(Pixel coordinate grounding data)
##############################

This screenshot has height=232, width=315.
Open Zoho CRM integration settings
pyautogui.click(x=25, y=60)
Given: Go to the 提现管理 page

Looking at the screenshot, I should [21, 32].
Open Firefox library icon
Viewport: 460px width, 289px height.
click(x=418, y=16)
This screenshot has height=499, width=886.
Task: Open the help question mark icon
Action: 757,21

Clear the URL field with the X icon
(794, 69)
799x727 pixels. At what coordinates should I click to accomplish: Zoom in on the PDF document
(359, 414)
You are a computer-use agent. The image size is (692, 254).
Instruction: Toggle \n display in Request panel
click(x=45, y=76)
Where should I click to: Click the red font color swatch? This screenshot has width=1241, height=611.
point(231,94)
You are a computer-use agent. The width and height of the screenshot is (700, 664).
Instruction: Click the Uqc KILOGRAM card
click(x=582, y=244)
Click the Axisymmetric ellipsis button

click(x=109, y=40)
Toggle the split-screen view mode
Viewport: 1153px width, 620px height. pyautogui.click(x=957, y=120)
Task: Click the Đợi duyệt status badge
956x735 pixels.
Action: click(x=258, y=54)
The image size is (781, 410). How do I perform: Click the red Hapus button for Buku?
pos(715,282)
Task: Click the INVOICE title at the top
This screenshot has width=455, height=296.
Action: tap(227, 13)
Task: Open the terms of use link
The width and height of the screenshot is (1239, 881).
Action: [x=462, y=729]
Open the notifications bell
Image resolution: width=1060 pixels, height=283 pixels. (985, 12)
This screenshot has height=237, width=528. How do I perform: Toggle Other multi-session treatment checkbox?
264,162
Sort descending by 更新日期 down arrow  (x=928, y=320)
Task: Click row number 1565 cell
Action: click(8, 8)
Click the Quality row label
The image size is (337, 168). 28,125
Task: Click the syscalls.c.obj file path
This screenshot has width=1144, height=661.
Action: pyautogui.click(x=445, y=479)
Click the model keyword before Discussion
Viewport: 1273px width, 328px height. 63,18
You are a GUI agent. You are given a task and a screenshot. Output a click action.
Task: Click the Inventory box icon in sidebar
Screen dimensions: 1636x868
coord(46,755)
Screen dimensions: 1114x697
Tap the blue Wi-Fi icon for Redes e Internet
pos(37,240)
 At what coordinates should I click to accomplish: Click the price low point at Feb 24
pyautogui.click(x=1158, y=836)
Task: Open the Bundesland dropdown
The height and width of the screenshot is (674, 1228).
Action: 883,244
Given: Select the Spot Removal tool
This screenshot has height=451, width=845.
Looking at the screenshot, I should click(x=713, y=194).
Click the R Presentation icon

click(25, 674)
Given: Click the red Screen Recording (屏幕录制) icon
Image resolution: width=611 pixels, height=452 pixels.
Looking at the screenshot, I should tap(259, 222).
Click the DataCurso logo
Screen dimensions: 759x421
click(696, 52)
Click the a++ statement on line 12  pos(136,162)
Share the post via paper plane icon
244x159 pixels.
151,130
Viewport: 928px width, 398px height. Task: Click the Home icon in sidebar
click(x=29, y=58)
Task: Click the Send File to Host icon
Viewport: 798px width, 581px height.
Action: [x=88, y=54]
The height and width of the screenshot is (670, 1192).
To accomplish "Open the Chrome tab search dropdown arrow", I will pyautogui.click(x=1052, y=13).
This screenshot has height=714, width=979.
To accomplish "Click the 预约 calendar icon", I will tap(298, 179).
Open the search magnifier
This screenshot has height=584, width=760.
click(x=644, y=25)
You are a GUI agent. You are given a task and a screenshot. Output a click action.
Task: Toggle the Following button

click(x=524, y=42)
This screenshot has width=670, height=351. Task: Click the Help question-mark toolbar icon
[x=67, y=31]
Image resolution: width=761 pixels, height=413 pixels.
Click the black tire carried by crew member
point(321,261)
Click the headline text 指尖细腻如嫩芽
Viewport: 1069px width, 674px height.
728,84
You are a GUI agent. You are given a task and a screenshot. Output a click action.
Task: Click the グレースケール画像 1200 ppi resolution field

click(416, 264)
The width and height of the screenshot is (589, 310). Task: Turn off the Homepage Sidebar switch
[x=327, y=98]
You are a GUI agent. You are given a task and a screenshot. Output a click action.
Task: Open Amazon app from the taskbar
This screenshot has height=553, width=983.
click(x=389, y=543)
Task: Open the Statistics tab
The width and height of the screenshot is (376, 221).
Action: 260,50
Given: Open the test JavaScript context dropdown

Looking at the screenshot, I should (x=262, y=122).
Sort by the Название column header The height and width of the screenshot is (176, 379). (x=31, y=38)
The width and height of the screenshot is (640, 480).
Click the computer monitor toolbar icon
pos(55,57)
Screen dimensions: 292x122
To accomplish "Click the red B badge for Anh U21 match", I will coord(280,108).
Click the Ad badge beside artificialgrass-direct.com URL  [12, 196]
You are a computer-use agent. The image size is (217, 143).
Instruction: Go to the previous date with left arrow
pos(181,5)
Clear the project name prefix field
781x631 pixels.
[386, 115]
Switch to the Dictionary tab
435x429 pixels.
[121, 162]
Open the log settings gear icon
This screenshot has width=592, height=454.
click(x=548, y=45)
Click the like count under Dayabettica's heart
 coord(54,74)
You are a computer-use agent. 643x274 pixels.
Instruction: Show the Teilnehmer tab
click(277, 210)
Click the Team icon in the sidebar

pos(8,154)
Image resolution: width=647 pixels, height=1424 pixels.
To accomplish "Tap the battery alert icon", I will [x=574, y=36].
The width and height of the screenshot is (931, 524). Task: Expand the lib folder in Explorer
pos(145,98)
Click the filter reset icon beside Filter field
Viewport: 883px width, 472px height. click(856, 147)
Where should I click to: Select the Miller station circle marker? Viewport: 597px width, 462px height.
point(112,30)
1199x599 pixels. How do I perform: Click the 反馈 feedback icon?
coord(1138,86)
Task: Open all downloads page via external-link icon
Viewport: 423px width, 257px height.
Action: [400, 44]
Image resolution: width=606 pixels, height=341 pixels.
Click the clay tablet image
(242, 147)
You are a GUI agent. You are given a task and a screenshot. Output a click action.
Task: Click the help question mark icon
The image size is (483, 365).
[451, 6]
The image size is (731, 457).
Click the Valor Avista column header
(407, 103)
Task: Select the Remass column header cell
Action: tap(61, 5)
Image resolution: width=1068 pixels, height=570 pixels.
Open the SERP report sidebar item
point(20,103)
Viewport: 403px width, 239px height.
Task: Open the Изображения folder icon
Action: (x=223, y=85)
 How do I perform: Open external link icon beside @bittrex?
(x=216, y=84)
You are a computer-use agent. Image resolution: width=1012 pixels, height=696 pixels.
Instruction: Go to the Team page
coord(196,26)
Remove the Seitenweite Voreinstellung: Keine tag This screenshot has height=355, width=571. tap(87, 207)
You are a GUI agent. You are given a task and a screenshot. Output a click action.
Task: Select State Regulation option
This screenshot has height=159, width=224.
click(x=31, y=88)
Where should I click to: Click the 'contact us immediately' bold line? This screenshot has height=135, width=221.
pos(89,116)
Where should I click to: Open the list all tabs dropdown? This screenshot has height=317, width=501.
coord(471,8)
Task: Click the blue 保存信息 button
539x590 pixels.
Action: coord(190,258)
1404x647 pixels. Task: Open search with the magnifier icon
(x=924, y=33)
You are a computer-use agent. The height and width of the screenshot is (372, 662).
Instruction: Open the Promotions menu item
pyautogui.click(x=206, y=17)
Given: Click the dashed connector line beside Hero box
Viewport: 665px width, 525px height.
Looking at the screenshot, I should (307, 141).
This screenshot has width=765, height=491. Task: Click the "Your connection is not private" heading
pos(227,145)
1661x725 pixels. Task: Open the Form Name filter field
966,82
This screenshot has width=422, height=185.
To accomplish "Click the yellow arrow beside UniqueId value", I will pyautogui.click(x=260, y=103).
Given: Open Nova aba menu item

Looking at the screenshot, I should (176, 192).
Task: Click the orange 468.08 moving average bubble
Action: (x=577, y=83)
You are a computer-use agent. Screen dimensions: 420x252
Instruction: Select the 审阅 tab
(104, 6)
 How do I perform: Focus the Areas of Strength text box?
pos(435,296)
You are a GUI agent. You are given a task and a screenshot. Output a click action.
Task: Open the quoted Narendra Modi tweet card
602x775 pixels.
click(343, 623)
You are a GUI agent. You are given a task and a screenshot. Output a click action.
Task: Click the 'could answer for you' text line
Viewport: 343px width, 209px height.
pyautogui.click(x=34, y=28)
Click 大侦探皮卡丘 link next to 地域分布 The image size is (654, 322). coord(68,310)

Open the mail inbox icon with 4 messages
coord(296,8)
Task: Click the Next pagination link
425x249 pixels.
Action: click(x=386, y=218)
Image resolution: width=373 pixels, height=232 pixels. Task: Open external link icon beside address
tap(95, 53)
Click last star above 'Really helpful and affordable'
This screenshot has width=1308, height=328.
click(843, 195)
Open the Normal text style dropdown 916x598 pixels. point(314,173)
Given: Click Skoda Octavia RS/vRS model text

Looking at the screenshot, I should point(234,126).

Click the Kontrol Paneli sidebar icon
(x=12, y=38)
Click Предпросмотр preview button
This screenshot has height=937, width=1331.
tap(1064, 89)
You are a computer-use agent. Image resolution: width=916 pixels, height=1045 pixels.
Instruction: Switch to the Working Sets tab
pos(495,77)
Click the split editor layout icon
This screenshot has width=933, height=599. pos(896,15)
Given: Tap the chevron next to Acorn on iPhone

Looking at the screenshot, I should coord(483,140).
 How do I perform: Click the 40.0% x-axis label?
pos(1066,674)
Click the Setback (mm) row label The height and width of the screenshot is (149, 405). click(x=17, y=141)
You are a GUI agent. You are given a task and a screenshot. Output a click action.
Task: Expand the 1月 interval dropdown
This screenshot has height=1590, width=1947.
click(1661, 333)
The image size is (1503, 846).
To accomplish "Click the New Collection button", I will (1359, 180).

##############################

The answer is the records above restated word for word from their opening line through the line that holds "You are a computer-use agent. The width", both included, and nothing else.

This screenshot has height=232, width=315.
Open Zoho CRM integration settings
pyautogui.click(x=25, y=60)
Given: Go to the 提现管理 page

Looking at the screenshot, I should [21, 32].
Open Firefox library icon
Viewport: 460px width, 289px height.
click(x=418, y=16)
This screenshot has height=499, width=886.
Task: Open the help question mark icon
Action: 757,21

Clear the URL field with the X icon
(794, 69)
799x727 pixels. At what coordinates should I click to accomplish: Zoom in on the PDF document
(359, 414)
You are a computer-use agent. The image size is (692, 254).
Instruction: Toggle \n display in Request panel
click(x=45, y=76)
Where should I click to: Click the red font color swatch? This screenshot has width=1241, height=611.
point(231,94)
You are a computer-use agent. The width and height of the screenshot is (700, 664).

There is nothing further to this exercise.